里面的乔儿听出他话中的意思,心跳如雷,头都恨不得埋在地上。
息扶藐微微含笑,饮下酒。
一场宴会后,两人的婚事彻底定下。
而死在牢狱中的人,隔了一日才传出来消息,奉上京城的乃畏罪自杀。
第43章 婵儿似乎比以前……
春光作序,风传花信。
门口的柳树合着光与尘埃,无形中多了几分闲淡,长柳枝被风拂过,树下的青年墨发玉冠,穿着玄色长袍,眉宇间泛着清疏。
孟婵音刚从外面回来,乍然看见他,莲步款至欠身唤道:“阿兄。”
他撩开眼皮,望着她乌黑的发髻,鬓上的蝴蝶绢花仿佛受光点化,灵动得蹁跹欲飞。
他伸手去揽。
孟婵音眉心轻蹙,没有躲开,柔顺地低垂下颌。
息扶藐取下她珠花上的一片落叶,随后捻在指尖,随口道:“兰儿在院外养了不少鸟儿,整日叽叽喳喳的,吵人不清闲,还是你这边清净,今日借用妹妹的小室。”
自上次荷花池后他经常会来。
他都这样说了,她自然也不会说不行:“阿兄请便。”
息扶藐松开树叶,转身往里走去,身后的凌风抱着一大摞账本与书籍跟过去。
孟婵音无奈看着他的背影,偏头对春心道:“去前院端糕点来。”
最近姑娘喜欢前院的琼露糕,每次长公子来都要备上一份,而琼露糕做法刁钻放不得太久,都是现蒸煮一来而去花的时辰很多,端来时长公子一般只食得上一块,然后便离开了,剩下的都是姑娘一人坐在原地吃。

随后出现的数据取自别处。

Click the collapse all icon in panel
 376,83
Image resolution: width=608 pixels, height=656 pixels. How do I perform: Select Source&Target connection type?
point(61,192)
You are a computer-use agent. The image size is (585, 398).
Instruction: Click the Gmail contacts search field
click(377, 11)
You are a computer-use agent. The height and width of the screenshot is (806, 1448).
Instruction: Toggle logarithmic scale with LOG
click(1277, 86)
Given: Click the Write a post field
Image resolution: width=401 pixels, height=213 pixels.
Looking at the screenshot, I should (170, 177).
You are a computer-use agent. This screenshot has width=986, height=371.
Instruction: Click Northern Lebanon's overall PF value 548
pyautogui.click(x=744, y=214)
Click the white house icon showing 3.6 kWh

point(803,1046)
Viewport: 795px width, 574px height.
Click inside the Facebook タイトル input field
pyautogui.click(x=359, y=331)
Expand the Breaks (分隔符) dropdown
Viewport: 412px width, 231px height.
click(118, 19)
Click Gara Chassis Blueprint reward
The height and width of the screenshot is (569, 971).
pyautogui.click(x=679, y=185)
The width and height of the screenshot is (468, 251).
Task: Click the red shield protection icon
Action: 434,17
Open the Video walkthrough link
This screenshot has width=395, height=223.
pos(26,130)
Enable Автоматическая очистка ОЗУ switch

所以现在听见姑娘如此吩咐,春心并未觉得有什么不对,‘嗳’了声便去了前院。
看着春心离开的背影,孟婵音在门口驻足片刻,才转过头将目光投向内院。
这几日息扶藐很忙,所以在府上的日子少了些,这几日倒是让她缓和了不少。
孟婵音提起裙裾,抬步越过矮门槛。
息扶藐进来后并未在书案前处理正事,而是立在木架前,随手逗弄着缸中的红尾巴鱼儿。
她立在他的身边,看他喂鱼。
他挽起袖口露出的手腕,筋脉在透薄的皮肤下清晰可见,捻着糕点屑,如指尖洒下白雪。
缸中的鱼儿争相夺食,红尾巴摇得疯狂,溅起几滴水珠落在他的手背上,泛着冷白的疏离感。
孟婵音从后面抱住他的后腰,头靠在他的背上。
他侧首,“怎么了?”
少女的嗓音低迷:“别人说,阿兄要成亲了?”
“嗯?想说什么?”他漫不经心地捏碎手中的糕点。
“阿兄成亲了会不会心中眼里都是嫂嫂,没有我……们了?”她伤情地咽下后面的话。
她话中藏着不经意的酸意,像是舍不得阿兄被别人抢去的小姑娘。
息扶藐听得失笑,将掌心中的糕屑都洒进缸中,取下挂在架上的湿帕净手,然后再慢条斯理地转身,抬起她娇艳的小脸。
桃花瓜子脸儿似沾着雨珠,盛得最娇艳的那朵花。
最近府上要定亲的是谁,他比谁都清楚,但从她这张小嘴里面出来,便成他的不是了。
指腹蹭过柔软的唇瓣,瞬间如抹了胭脂,红艳艳的。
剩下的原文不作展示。